- _About this task_: The following data has a line with "软件 (480, 135)" and a line with "孙天赐获神豪空城豪刷夺头条！ (339, 2141)". Write out exactly those lines and all the lines between them.

*** Begin section ***

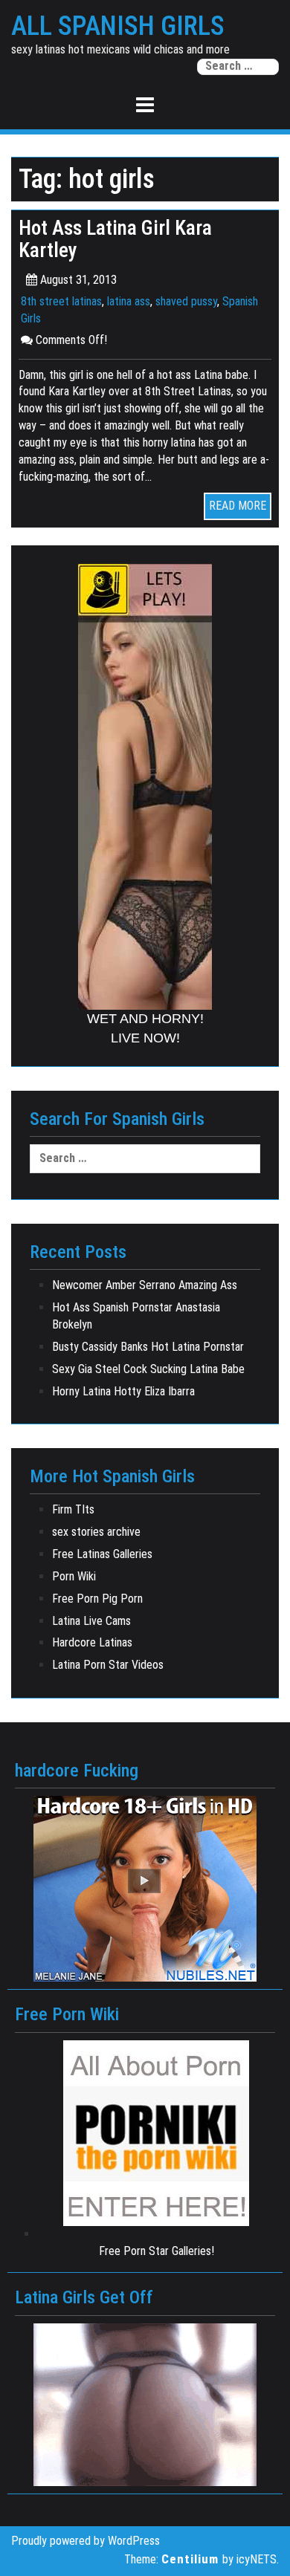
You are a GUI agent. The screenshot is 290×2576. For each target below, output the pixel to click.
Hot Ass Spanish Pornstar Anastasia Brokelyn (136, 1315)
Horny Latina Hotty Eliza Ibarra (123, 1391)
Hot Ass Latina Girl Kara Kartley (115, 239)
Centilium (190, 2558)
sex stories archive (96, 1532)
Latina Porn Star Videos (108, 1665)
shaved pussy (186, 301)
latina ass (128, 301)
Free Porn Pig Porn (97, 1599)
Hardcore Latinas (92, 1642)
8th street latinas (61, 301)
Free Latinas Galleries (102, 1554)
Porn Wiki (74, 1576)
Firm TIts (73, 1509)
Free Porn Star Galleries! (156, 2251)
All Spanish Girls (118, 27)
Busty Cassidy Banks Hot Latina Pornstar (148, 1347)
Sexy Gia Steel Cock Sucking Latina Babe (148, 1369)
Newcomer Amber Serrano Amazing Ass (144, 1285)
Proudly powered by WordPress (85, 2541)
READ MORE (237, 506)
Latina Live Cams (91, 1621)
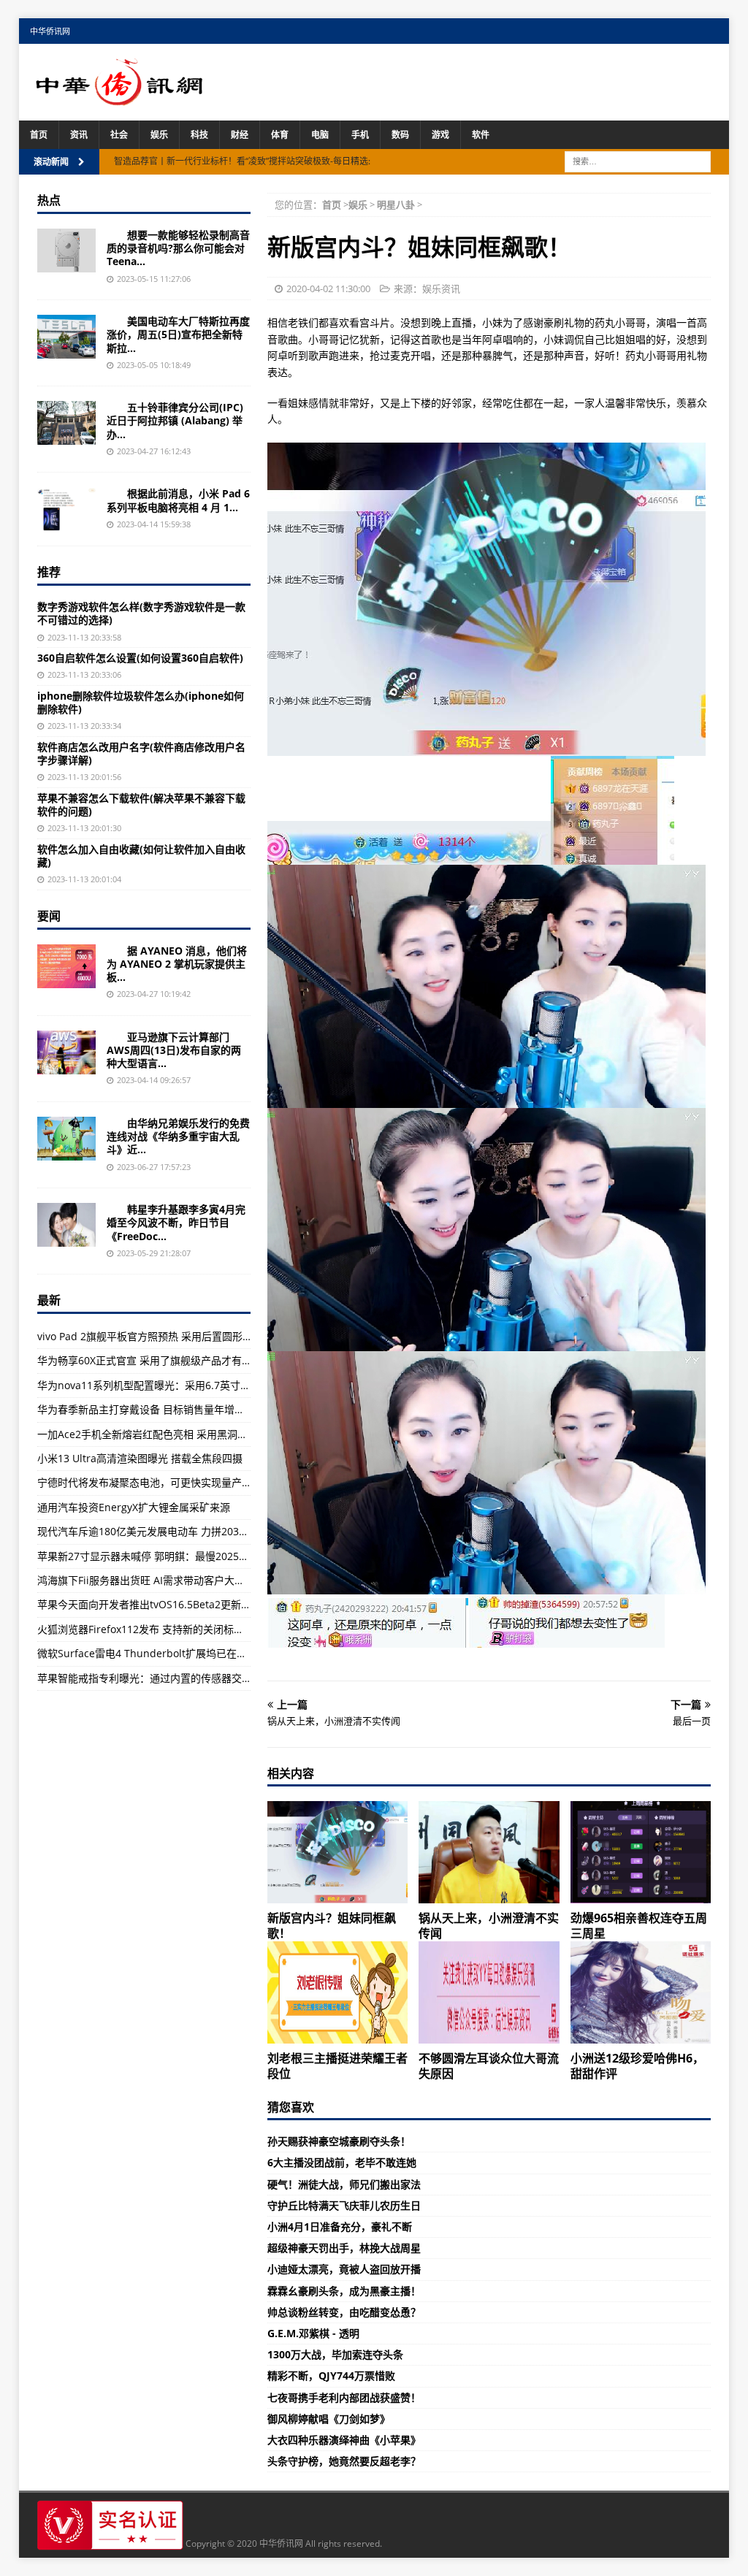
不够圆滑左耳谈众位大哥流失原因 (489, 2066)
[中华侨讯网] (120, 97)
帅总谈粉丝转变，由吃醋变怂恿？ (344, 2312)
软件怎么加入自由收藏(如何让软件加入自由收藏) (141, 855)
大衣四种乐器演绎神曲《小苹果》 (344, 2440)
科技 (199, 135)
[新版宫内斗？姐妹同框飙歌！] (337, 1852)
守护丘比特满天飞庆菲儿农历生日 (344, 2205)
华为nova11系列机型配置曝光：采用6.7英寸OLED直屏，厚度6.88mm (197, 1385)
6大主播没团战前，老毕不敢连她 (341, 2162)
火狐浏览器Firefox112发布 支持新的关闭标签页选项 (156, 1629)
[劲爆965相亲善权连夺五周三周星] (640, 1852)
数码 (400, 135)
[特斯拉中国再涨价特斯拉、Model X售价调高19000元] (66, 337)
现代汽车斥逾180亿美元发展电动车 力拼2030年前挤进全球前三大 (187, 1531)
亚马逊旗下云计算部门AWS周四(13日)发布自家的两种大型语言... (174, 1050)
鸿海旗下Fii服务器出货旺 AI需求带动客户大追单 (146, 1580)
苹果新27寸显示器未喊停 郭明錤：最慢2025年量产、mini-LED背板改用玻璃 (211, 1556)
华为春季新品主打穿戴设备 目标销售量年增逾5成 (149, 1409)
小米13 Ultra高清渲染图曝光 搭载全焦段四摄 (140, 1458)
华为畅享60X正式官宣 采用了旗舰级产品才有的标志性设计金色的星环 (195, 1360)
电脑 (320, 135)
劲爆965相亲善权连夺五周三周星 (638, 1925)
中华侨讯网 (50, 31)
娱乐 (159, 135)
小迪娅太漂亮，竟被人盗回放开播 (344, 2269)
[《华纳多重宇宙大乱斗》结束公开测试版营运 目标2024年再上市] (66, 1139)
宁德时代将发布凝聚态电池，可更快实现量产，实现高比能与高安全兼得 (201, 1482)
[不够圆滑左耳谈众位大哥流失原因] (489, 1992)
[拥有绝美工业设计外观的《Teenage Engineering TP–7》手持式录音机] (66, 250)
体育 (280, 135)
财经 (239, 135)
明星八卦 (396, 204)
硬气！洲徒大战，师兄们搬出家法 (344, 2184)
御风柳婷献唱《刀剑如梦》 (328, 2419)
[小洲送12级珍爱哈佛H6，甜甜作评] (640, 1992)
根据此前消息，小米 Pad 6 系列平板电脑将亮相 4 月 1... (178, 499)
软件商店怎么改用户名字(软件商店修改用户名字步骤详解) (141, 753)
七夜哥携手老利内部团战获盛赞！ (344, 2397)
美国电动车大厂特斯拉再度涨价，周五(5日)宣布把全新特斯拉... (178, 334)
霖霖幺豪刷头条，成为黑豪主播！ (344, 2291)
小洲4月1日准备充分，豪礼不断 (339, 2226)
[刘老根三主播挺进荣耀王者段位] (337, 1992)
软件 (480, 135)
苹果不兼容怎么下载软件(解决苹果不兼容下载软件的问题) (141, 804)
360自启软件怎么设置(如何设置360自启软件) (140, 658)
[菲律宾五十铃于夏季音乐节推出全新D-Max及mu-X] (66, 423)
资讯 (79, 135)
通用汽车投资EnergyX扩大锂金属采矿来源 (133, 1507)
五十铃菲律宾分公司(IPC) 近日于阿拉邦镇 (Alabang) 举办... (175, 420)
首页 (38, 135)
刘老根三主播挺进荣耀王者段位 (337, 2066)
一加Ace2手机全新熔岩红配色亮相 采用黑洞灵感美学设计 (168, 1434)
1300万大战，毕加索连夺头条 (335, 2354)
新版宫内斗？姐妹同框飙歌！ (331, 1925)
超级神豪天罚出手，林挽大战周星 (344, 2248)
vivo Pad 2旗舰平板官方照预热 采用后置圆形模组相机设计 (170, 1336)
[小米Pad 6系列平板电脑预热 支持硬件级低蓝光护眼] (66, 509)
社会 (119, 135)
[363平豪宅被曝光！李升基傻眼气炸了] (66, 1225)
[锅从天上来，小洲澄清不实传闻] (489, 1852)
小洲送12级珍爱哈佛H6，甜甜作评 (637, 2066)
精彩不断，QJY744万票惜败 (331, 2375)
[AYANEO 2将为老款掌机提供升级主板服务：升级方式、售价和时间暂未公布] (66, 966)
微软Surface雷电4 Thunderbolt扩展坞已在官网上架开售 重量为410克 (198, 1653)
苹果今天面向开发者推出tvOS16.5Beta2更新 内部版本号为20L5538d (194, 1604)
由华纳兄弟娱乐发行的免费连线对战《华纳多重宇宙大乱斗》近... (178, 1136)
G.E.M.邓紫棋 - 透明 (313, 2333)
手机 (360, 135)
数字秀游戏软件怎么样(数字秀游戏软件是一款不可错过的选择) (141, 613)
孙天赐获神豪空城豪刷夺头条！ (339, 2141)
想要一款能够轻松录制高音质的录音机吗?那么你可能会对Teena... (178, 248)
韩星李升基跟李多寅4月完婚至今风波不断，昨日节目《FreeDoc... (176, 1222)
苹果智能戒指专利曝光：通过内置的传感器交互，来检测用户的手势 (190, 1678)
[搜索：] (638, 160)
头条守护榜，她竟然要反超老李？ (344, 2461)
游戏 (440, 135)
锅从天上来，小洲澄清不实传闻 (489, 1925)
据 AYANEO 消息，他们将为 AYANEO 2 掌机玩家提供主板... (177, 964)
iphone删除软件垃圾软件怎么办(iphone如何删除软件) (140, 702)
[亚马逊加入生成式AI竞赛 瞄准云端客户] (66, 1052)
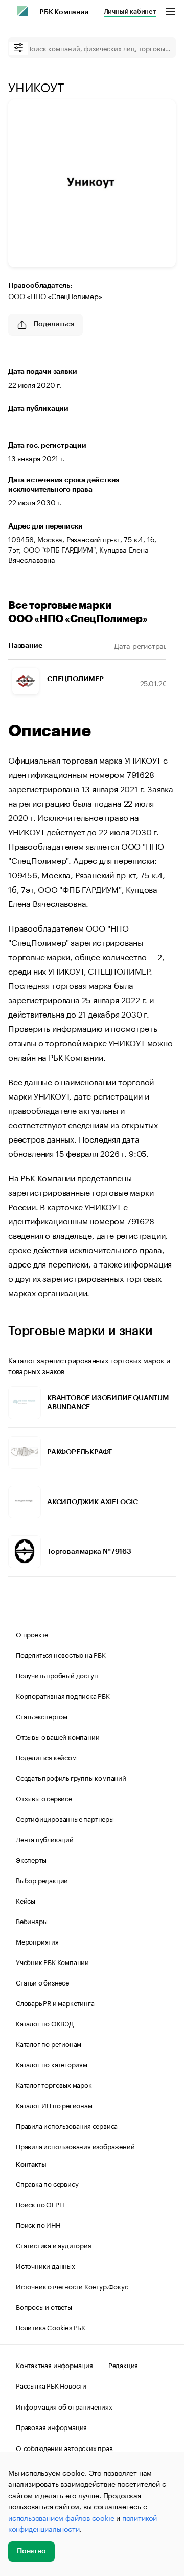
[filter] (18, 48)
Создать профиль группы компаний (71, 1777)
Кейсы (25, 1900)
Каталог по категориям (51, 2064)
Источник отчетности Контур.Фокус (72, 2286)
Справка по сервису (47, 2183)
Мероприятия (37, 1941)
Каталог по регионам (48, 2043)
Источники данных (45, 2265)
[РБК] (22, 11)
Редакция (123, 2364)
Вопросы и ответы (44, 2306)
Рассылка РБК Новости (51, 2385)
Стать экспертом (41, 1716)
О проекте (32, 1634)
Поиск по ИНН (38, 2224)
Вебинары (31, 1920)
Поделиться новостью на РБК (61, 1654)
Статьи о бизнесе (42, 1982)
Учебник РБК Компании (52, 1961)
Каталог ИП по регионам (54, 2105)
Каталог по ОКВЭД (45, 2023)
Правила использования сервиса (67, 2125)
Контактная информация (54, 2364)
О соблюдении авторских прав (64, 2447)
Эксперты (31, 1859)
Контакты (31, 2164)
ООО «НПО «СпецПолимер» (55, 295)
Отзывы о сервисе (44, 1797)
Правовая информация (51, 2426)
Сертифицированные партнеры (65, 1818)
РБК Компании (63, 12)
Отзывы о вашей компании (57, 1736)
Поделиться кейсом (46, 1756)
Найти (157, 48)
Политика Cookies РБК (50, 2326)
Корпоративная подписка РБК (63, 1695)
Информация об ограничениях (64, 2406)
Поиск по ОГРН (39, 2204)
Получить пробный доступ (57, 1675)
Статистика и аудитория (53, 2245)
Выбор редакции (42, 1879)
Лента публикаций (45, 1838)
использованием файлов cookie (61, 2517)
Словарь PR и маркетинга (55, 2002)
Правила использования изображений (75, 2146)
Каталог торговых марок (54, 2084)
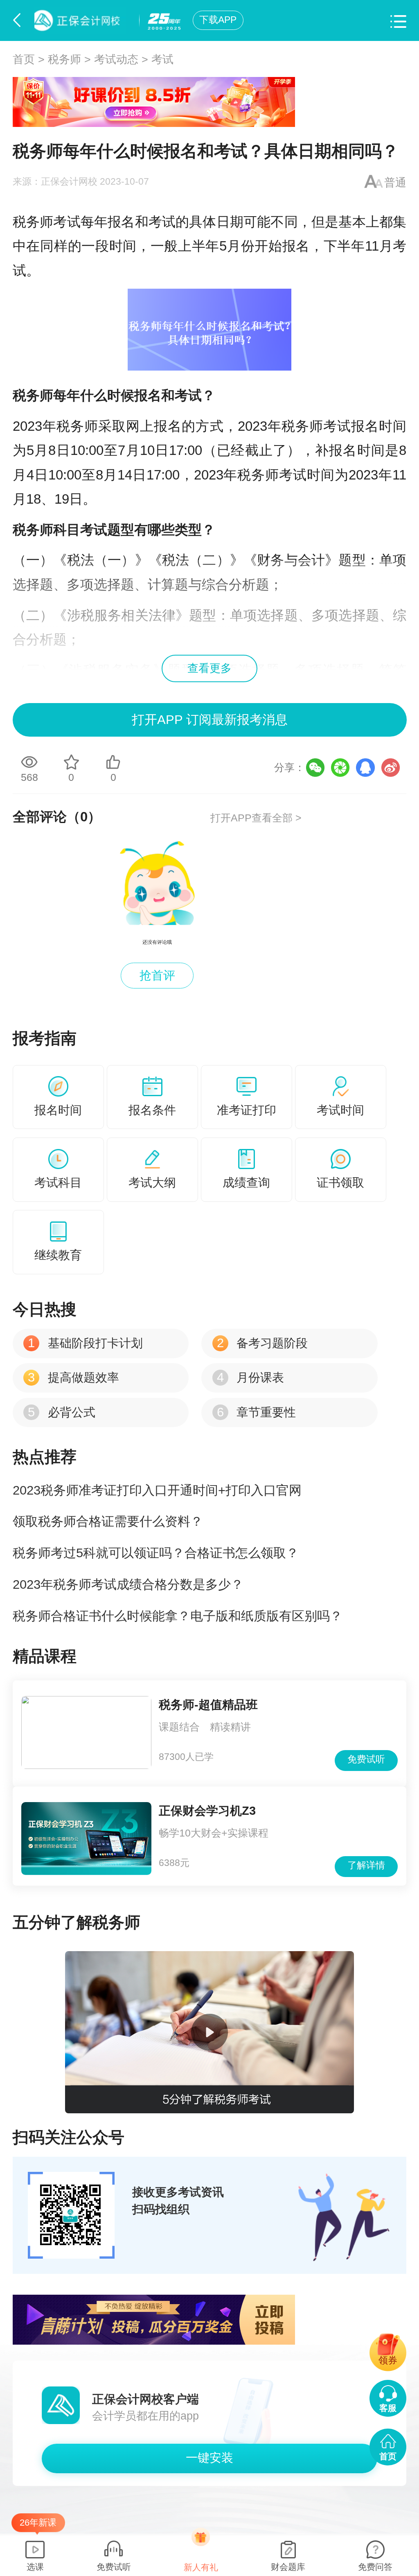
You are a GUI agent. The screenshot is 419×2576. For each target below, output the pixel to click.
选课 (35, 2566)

*** End section ***

- _Exercise answer_:
软件 (480, 135)
苹果不兼容怎么下载软件(解决苹果不兼容下载软件的问题) (141, 804)
360自启软件怎么设置(如何设置360自启软件) (140, 658)
[菲律宾五十铃于夏季音乐节推出全新D-Max及mu-X] (66, 423)
资讯 (79, 135)
通用汽车投资EnergyX扩大锂金属采矿来源 (133, 1507)
五十铃菲律宾分公司(IPC) 近日于阿拉邦镇 (Alabang) 举办... (175, 420)
首页 (38, 135)
刘老根三主播挺进荣耀王者段位 (337, 2066)
一加Ace2手机全新熔岩红配色亮相 采用黑洞灵感美学设计 (168, 1434)
1300万大战，毕加索连夺头条 (335, 2354)
新版宫内斗？姐妹同框飙歌！ (331, 1925)
超级神豪天罚出手，林挽大战周星 (344, 2248)
vivo Pad 2旗舰平板官方照预热 采用后置圆形模组相机设计 (170, 1336)
[小米Pad 6系列平板电脑预热 支持硬件级低蓝光护眼] (66, 509)
社会 (119, 135)
[363平豪宅被曝光！李升基傻眼气炸了] (66, 1225)
[锅从天上来，小洲澄清不实传闻] (489, 1852)
小洲送12级珍爱哈佛H6，甜甜作评 (637, 2066)
精彩不断，QJY744万票惜败 (331, 2375)
[AYANEO 2将为老款掌机提供升级主板服务：升级方式、售价和时间暂未公布] (66, 966)
微软Surface雷电4 Thunderbolt扩展坞已在官网上架开售 重量为410克 (198, 1653)
苹果今天面向开发者推出tvOS16.5Beta2更新 内部版本号为20L5538d (194, 1604)
由华纳兄弟娱乐发行的免费连线对战《华纳多重宇宙大乱斗》近... (178, 1136)
G.E.M.邓紫棋 - 透明 (313, 2333)
手机 (360, 135)
数字秀游戏软件怎么样(数字秀游戏软件是一款不可错过的选择) (141, 613)
孙天赐获神豪空城豪刷夺头条！ (339, 2141)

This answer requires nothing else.